A Gay Dad Wonders How to Respond to Nosy Questions About His Son
My husband and I became foster dads to our son when he was 4 months old and adopted him when he was 2 years old. He will soon be 10. As an adoptive parent, it strikes me as odd that complete strangers will ask, "Where is your son from?" We’ve been asked if he knows his birth parents, whether he has any siblings, how he feels about having two fathers, and whether it's difficult for a biracial child to have two Caucasian fathers. I am proud of being an adoptive parent and love my son more than words can ever express. I often tell our story to friends and even business associates, because I feel that being parents is the most amazing gift that my partner and I ever received. But to people we hardly know or don’t know? I’d prefer to say, “It’s none of your business,” but I’ll bet there’s a better way? – Name Withheld, MA
Indeed, I can imagine all kinds of snarky retorts you could make to intrusive questions about your family, starting with the one posted in response to your question on my Facebook page: “I found your nose. It was in my business.”

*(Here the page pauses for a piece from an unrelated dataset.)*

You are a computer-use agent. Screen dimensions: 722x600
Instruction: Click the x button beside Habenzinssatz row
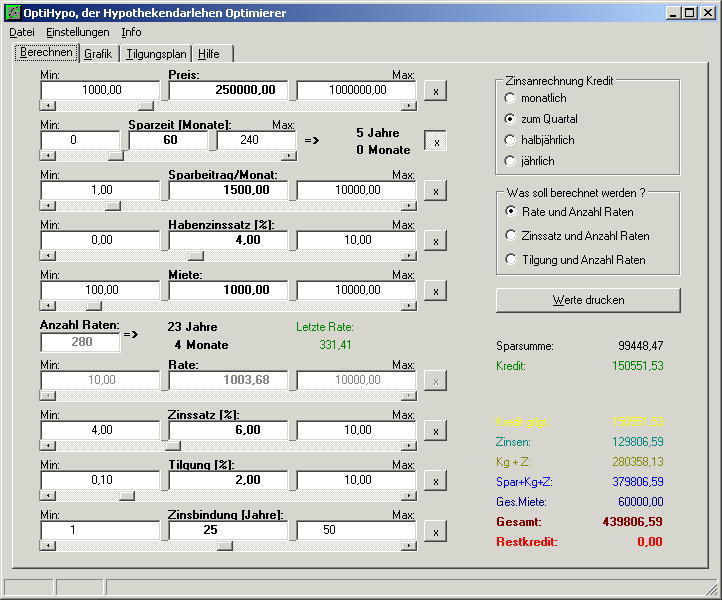click(435, 241)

But as tempting as it may be to snap off a one-liner, I’m sorry to say this isn’t the time for sass or snark. As much as I detest this phrase, your quandary is “a teachable moment.” With Father’s Day (but make it plural when there are two dads) coming up, this is a great time to let the world know just how fortunate all three of you are and, yes, what an “amazing gift” your son is. With more than two million children being raised in L.G.B.T. families in the United States, many straight people (even die-hard fans of “Modern Family” haven’t had firsthand experience with such a clan. For them, it can be a new and unfamiliar situation when Hank has two daddies. You may not invite the spotlight, but there it is, pointed right at you in the checkout line.
Instead of a sharp retort, I’d start with a question, “Why do you ask?” You may be surprised — some of those nosy parkers may actually be considering fostering or adopting. Most people, though, are probably just curious and don’t mean to be rude. For them, I say put on your gracious face and use the opportunity to answer the question, which is really about how our families are different, yet the same. Just as many straight folks’ attitudes about marriage equality have changed by knowing same-sex couples, these situations are just crying out loud for some “educating.” Andy Miller, who, with his partner, Brian Stephens, co-founded The Handsome Father, an online community for gay dads (and together are parents of 6-year-old Clark), put it to me this way:
“I try to remember that people are often curious about things that are unique or rare. It doesn’t mean that they are trying to be rude, rather they are taking advantage of a situation where they can get information directly from a knowledgeable source — you. I think many parents love telling the stories of how their families came to be. Let’s face it: gay parents’ stories are often full of drama, mystery, suspense, politics, family dynamics and decisions most families never have to make. Who wouldn’t want to hear that story?”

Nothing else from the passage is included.